### Provided material

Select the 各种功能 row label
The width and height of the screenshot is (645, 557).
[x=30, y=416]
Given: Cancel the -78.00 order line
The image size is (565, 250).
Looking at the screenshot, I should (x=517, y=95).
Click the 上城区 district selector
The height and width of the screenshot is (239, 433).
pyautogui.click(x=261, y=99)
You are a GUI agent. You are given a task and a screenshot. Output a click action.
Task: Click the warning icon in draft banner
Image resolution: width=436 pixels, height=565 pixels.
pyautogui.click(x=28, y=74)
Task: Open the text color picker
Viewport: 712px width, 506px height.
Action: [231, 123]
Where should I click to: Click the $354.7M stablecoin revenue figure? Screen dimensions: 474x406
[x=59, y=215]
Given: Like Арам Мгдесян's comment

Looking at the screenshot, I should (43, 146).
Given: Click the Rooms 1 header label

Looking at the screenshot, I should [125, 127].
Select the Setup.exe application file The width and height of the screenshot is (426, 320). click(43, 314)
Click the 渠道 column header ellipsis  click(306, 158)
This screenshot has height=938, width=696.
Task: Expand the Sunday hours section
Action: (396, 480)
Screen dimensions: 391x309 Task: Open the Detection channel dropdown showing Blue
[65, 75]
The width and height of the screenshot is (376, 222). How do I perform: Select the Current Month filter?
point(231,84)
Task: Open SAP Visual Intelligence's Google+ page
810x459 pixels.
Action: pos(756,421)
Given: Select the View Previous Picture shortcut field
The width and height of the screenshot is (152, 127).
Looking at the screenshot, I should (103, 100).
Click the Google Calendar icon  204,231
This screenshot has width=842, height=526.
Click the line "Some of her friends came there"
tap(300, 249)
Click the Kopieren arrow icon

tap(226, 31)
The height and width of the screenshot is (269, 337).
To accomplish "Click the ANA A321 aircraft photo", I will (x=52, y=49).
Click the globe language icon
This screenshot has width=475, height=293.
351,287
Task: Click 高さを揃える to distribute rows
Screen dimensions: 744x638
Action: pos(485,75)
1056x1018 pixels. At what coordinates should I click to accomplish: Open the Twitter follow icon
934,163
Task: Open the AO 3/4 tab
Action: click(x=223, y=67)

######

Work order: What you return must be an exact retyping of the lines above starting at the line with "The width and height of the screenshot is (645, 557)." and ending at the line with "Select the Setup.exe", and nothing besides.

Result of the task:
The width and height of the screenshot is (645, 557).
[x=30, y=416]
Given: Cancel the -78.00 order line
The image size is (565, 250).
Looking at the screenshot, I should (x=517, y=95).
Click the 上城区 district selector
The height and width of the screenshot is (239, 433).
pyautogui.click(x=261, y=99)
You are a GUI agent. You are given a task and a screenshot. Output a click action.
Task: Click the warning icon in draft banner
Image resolution: width=436 pixels, height=565 pixels.
pyautogui.click(x=28, y=74)
Task: Open the text color picker
Viewport: 712px width, 506px height.
Action: [231, 123]
Where should I click to: Click the $354.7M stablecoin revenue figure? Screen dimensions: 474x406
[x=59, y=215]
Given: Like Арам Мгдесян's comment

Looking at the screenshot, I should (43, 146).
Given: Click the Rooms 1 header label

Looking at the screenshot, I should [125, 127].
Select the Setup.exe application file The width and height of the screenshot is (426, 320). click(43, 314)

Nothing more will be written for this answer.